Please identify every line in the entries below that contains the word "Open" and copy each one. Case counts.

━━━━━━━━━━━━━━━━

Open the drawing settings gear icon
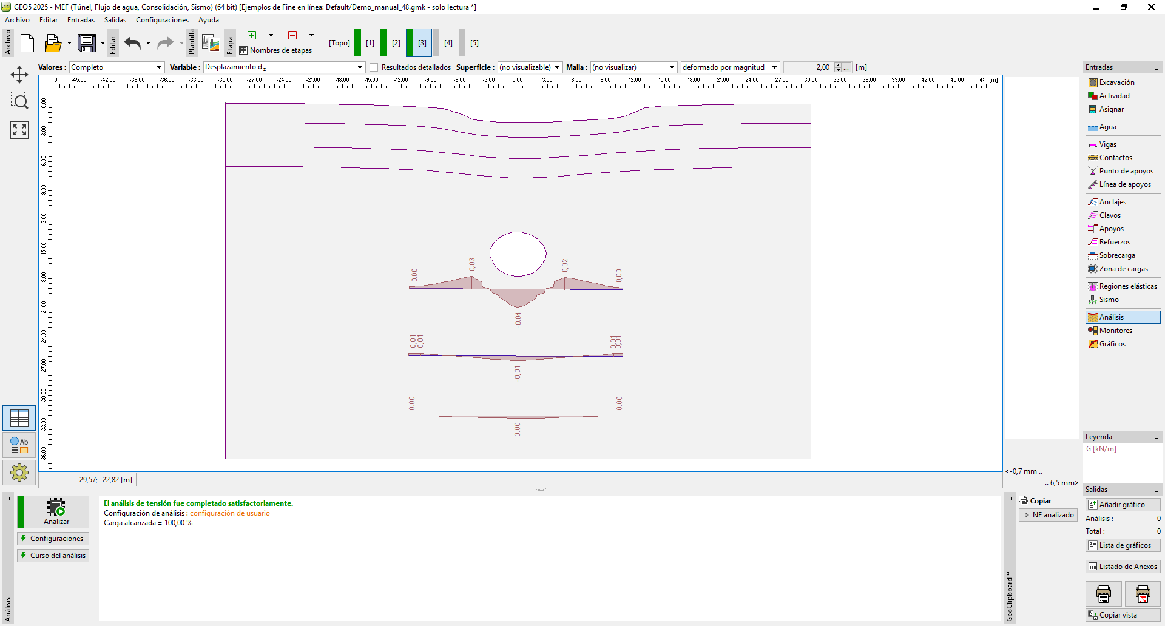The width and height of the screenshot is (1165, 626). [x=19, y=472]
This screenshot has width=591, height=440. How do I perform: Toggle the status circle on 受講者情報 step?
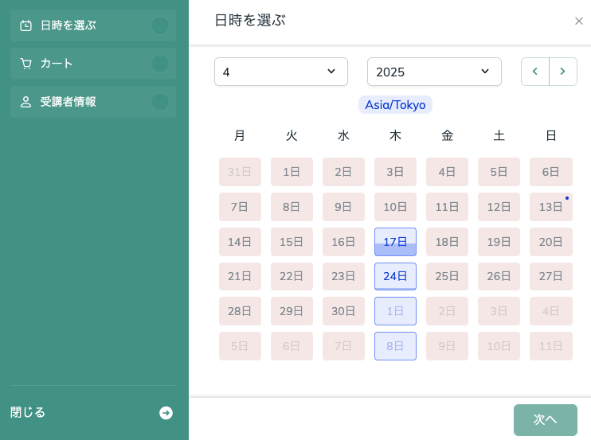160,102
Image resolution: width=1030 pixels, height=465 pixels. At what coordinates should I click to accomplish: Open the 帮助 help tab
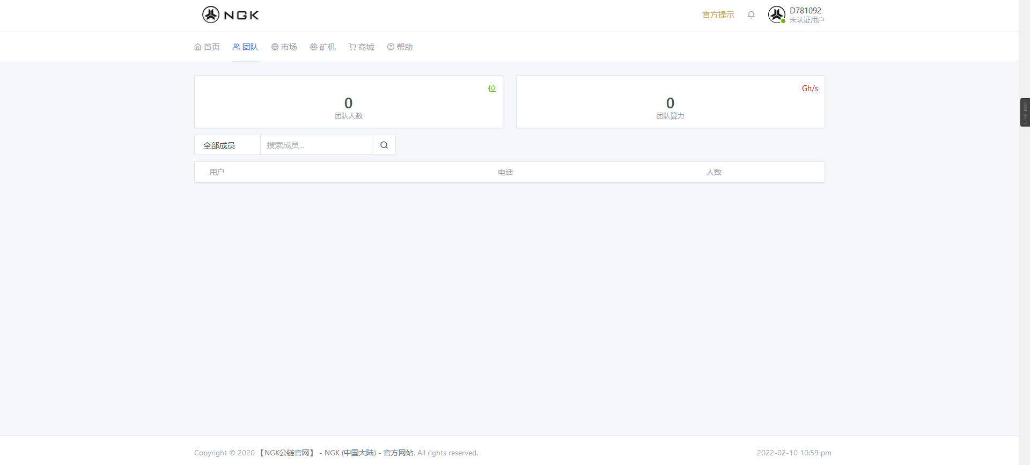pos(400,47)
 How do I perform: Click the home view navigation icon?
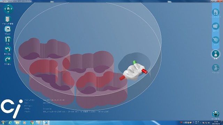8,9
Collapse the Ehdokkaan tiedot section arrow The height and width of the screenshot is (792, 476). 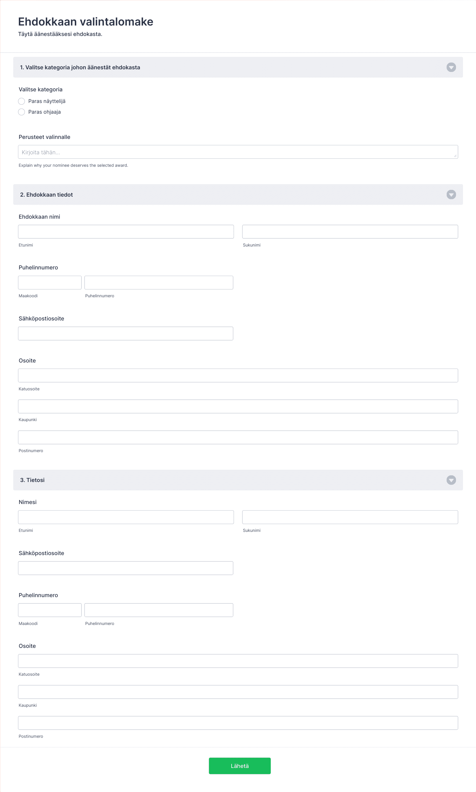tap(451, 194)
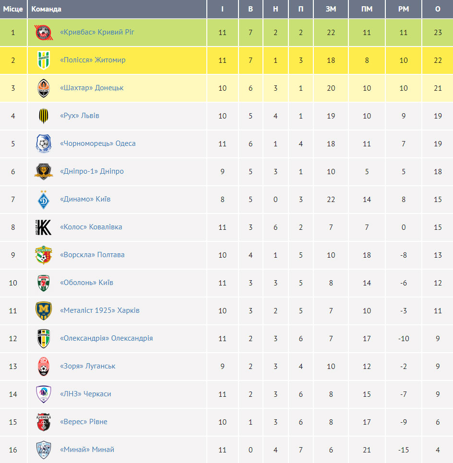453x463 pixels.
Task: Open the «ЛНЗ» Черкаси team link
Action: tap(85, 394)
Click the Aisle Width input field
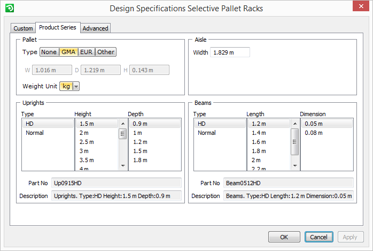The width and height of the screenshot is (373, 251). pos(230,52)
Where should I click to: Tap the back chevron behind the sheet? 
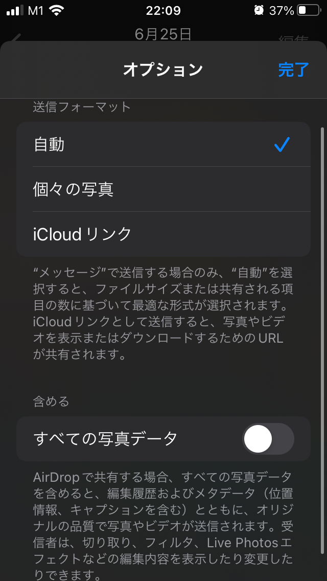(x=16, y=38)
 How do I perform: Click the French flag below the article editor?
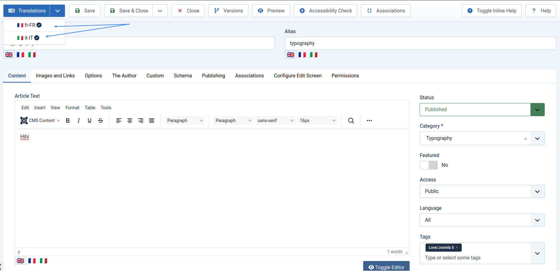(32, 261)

━━━━━━━━━━━━━━━━

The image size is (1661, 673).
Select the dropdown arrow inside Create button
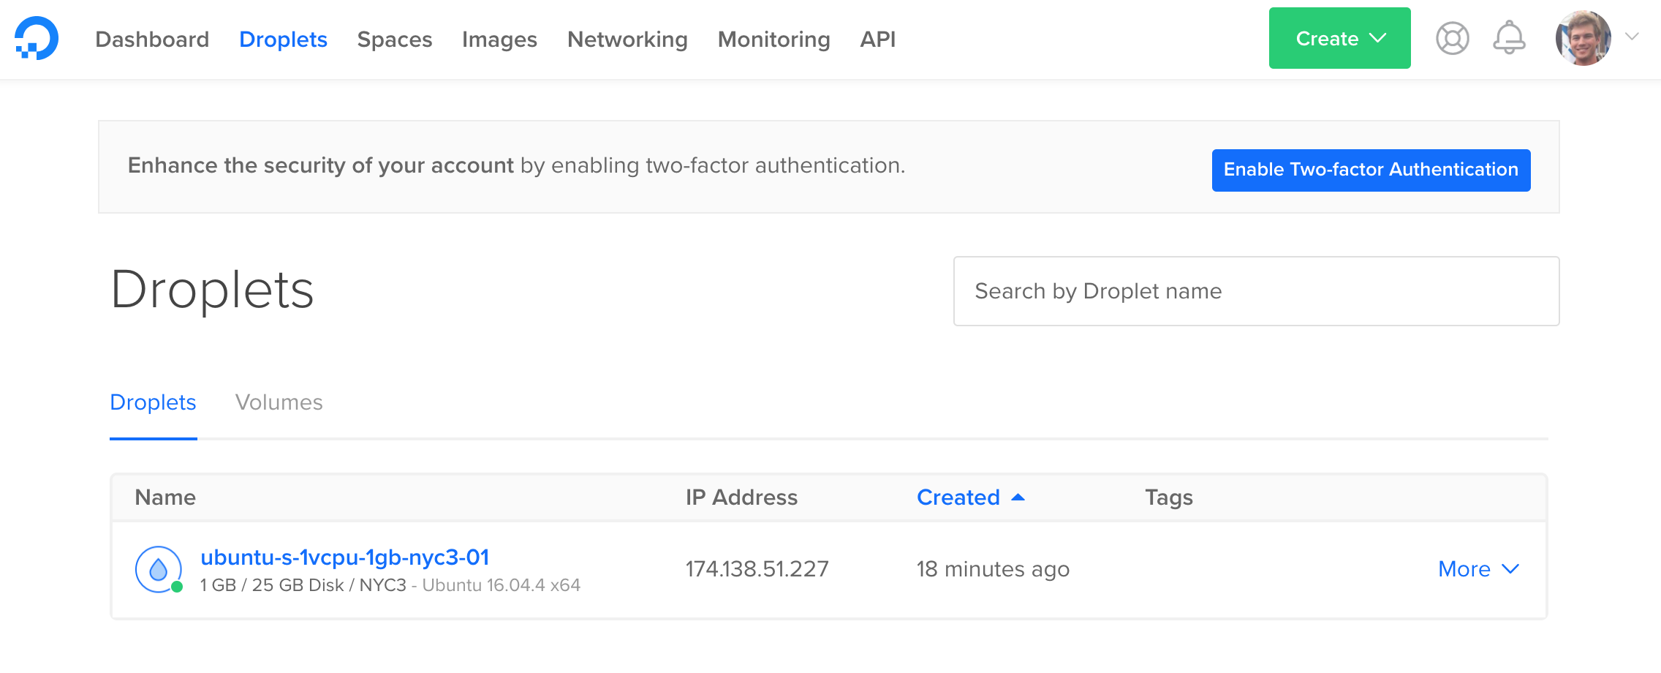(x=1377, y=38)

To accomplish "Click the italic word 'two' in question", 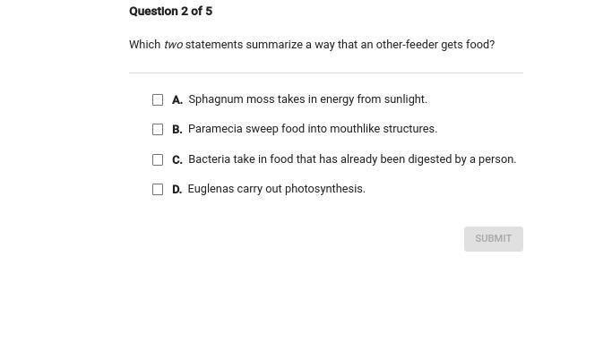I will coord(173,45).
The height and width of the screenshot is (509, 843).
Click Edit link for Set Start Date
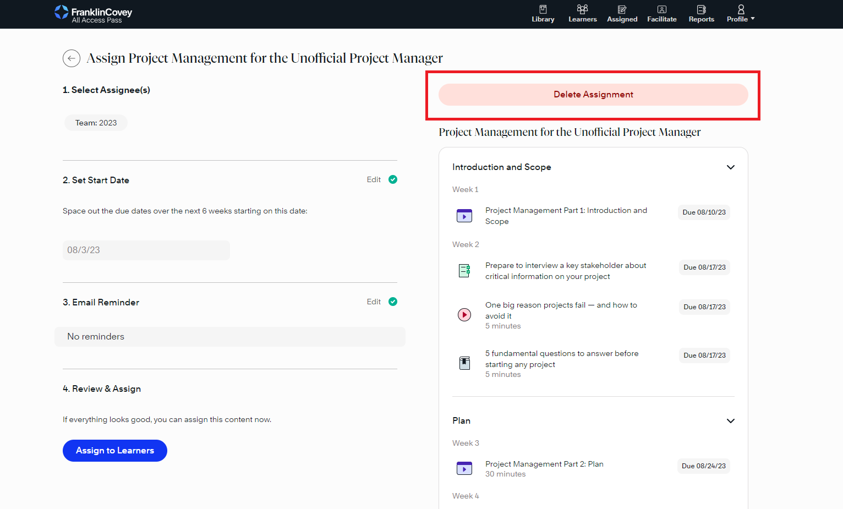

━━━━━━━━━━━━━━━━

### EXERCISE RESPONSE:
Open the drawing settings gear icon
Image resolution: width=1030 pixels, height=465 pixels. At what coordinates should I click to accomplish: Open the 帮助 help tab
Task: Open the «ЛНЗ» Черкаси team link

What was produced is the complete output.